··· Material supplied

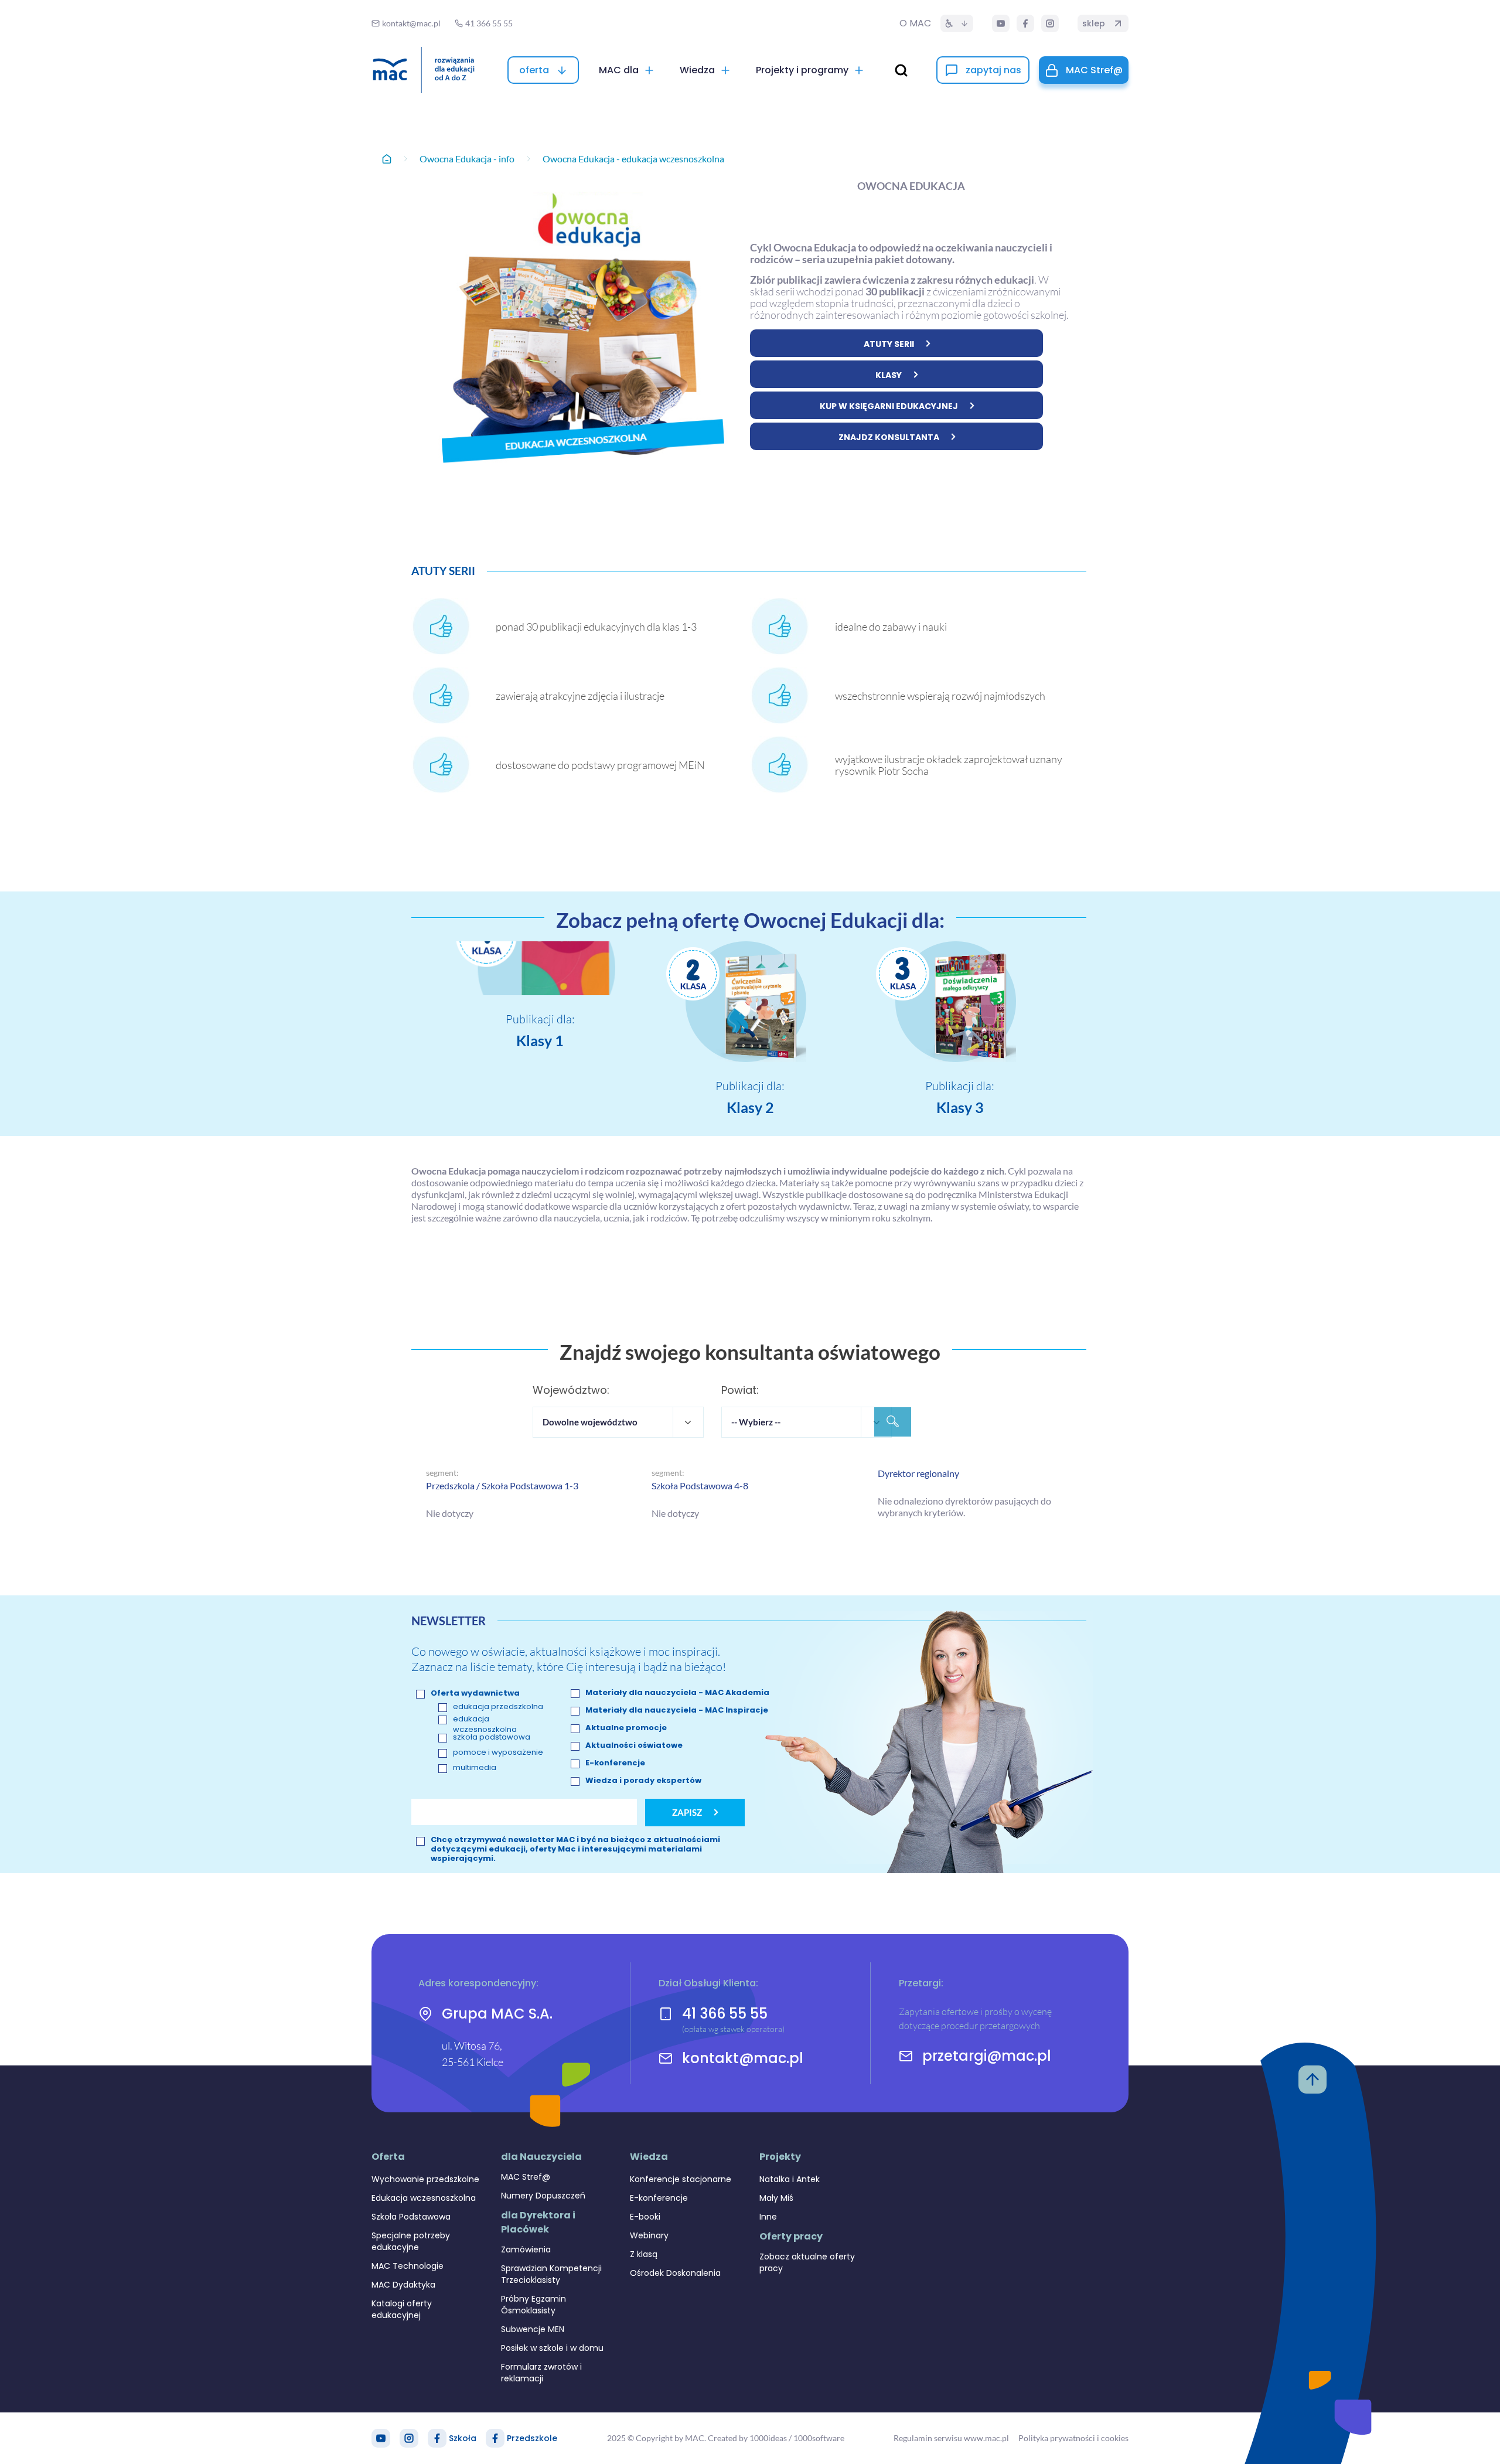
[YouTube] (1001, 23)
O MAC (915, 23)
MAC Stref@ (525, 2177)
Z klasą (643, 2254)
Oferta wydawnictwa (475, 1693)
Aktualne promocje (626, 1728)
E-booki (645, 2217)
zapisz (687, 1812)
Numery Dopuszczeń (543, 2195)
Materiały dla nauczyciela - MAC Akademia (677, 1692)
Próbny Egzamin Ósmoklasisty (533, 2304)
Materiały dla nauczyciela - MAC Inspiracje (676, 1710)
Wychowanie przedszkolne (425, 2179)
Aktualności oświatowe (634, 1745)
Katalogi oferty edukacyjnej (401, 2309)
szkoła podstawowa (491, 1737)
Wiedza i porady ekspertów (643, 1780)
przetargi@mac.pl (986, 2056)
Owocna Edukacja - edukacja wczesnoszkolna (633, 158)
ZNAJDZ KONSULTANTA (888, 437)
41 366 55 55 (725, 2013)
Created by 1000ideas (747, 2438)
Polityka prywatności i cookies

······
··· Material supplied

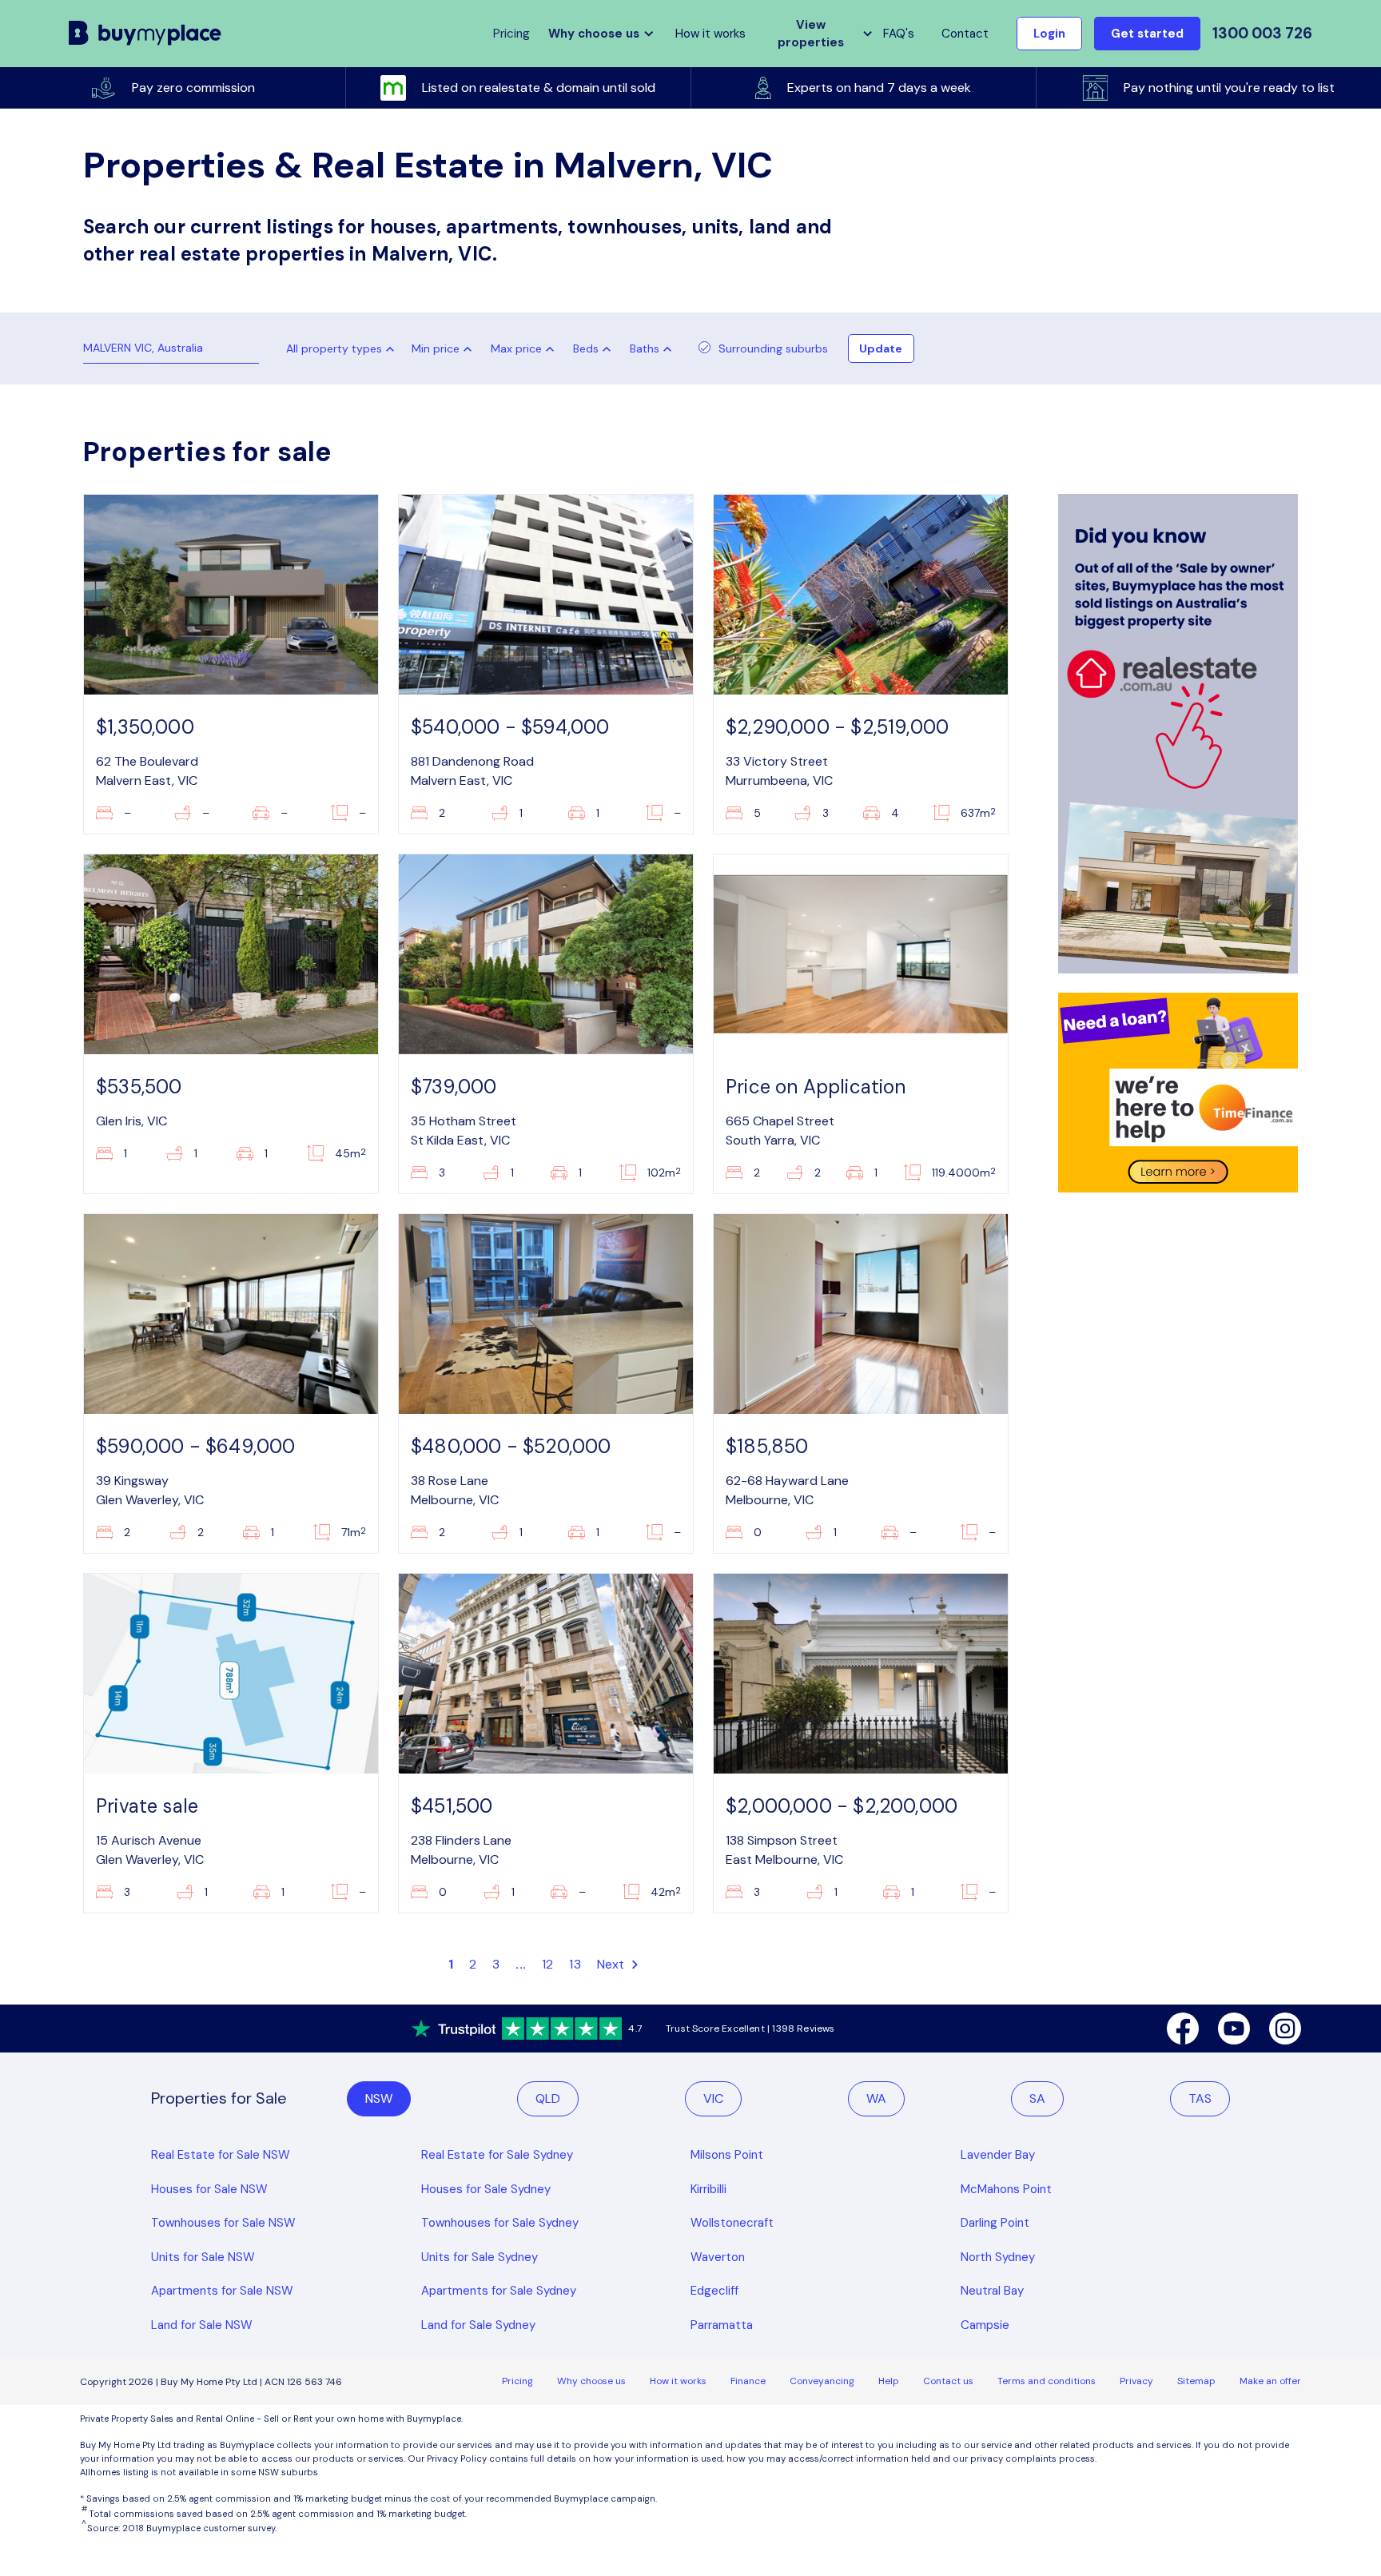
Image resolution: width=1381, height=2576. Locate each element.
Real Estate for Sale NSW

······

Everything above from the line containing "[YouTube] (1001, 23)" down to the line containing "Aktualności oświatowe (634, 1745)" is to be transcribed exactly, with both of those lines included and nothing else added.

### Exercise result
[YouTube] (1001, 23)
O MAC (915, 23)
MAC Stref@ (525, 2177)
Z klasą (643, 2254)
Oferta wydawnictwa (475, 1693)
Aktualne promocje (626, 1728)
E-booki (645, 2217)
zapisz (687, 1812)
Numery Dopuszczeń (543, 2195)
Materiały dla nauczyciela - MAC Akademia (677, 1692)
Próbny Egzamin Ósmoklasisty (533, 2304)
Materiały dla nauczyciela - MAC Inspiracje (676, 1710)
Wychowanie przedszkolne (425, 2179)
Aktualności oświatowe (634, 1745)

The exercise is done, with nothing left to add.